What’s next for Canada in 2016?

First off Happy New Year everyone.

I hope you all had a relaxing Christmas time and are ready to get back. For me and my family Christmas time was pretty quiet, something we needed after all the travels in 2015.

Seeing how 2015 unfolded for Canada (crude oil price, currency sinking, stock market debacle…), I can only wish 2016 will have something better in its sleeve for our beautiful country. But what could that be? We can’t really hope the good old times will come back anytime soon, so we must engineer our own comeback if we want to reverse the trend, at least in the mid-to-long term. So let’s look at some of our key industries:

  • Oil & natural resources: with Brent down (again) at around $34, 2016 looks to be a very painful year for Alberta and Canada as a whole. Analysts predict a sub-$40 a barrel for a pretty long time, much more than what workers and their families can sustain without enough income. Other natural resources? They all linger in the shadow of China and its slowdown, which is expected to continue for the foreseeable future.
  • Residential Construction: this one is a big mixed bag… Some residential markets (mainly YVR and GTA) continue their ascent in pricing to dangerous bubble-levels, with the FED rate hike in December threatening to stop the party on its tracks. YVR has recently seen a slowdown based on the Chinese stock market crash early in Jan. Other markets like Alberta follow the oil price – enough said. And then there’s the eastern provinces and prairies which continue a slow descent into reasonable market pricing. Canada is know to be an economy with too much weight on the construction sector and the recent market conditions seems to be reducing that percentage.
  • Manufacturing: this was once a stronghold for Canada – a highly qualified workforce capable of providing a flexible business environment for large corporations such as auto. Unfortunately, the world has moved on and those jobs are long gone to Eastern Europe or emerging countries such as Brazil or India. Unless our newly formed government takes radical action to change the rules of the game with more flexible working regulations, further incentives etc we can’t expect the trend to reverse.

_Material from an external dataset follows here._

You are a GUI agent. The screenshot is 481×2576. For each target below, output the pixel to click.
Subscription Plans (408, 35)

So seeing the dark picture from above… What can Canada do to re-invent itself? My experience tells me that we no longer should focus on a handful of industries to sustain our country, but rather apply the ‘Long Tail‘ theory to our new economic and social environment, this is, develop a very large number of small and medium-sized industries with the ability to compensate for the demise of the big-ones. These ~100 SMS (Small and medium sectors) are already in the Canadian economic fabric, but don’t actually receive the regulatory, economic, social and cultural support other – and larger – sectors do. These new SMSs should be aligned with what’s called ‘Global Megatrends‘: trends across the globe that are transforming the world as we know it. Some examples:

  • Entrepreneurship: this is a major global trend currently reshaping the world. Vancouver is a good example of Canada moving into this new space, but there is no reason why this couldn’t be replicated and enhanced in other major cities such as Toronto or Quebec. The economic output from these entrepreneurs should not be dismissed or underestimated.
  • AI – Artificial Intelligence: Canada has a strong pool of scientist and computer research experts, lined up with capable Universities and Training centres to link them with the industry. We should be able to provide early funding for this Megatrend which is becoming a race between some industrial superpowers around the world. Our government should provide the wind and the mainframe for entities to capitalize this emerging industry. If we’re able to do so and put Canada in the top 5 worldwide this might easily become a major breakthrough for our economy in the next decades.
  • Robotics: okay, this is a big pool and actually linked to AI, but I believe it deserves a spot on its own. The highly technical workforce fro. The oil sands is currently looking for ways to apply those skills somewhere else. Look no further than North Dakota, where the state government has quickly moved to position itself as the Silicon Valley for the drone market: vast unpopulated areas, research institutes nearby, qualified professionals and the right regulatory and economic environment has created a major new industry in a matter of years. There’s no reason why Alberta, Manitoba or Winnipeg could not do the same  there.
  • Information Technology: with the demise of Nortel a large pool of highly qualified professionals found themselves looking for new opportunities. Down the road, this and other factors drove the creation of many other IT companies. Further deregulating and capital investment in strategic areas could lead to a rebirth of the IT sector in Canada: manage information across the world should not be left to our neighbors in Silicon Valley.

These are just a few examples of large buckets where many more small and medium sectors could be developed with the right action from our government, both at federal and provincial levels. We all share a responsibility to help develop Canada into the 21st century, but our government has the ability to kickoff this by implementing a de-facto economic, regulatory and social environment. Might just need some help throwing the first stone!

So what do you think. Do you you think there are other opportunities Canada could capitalize?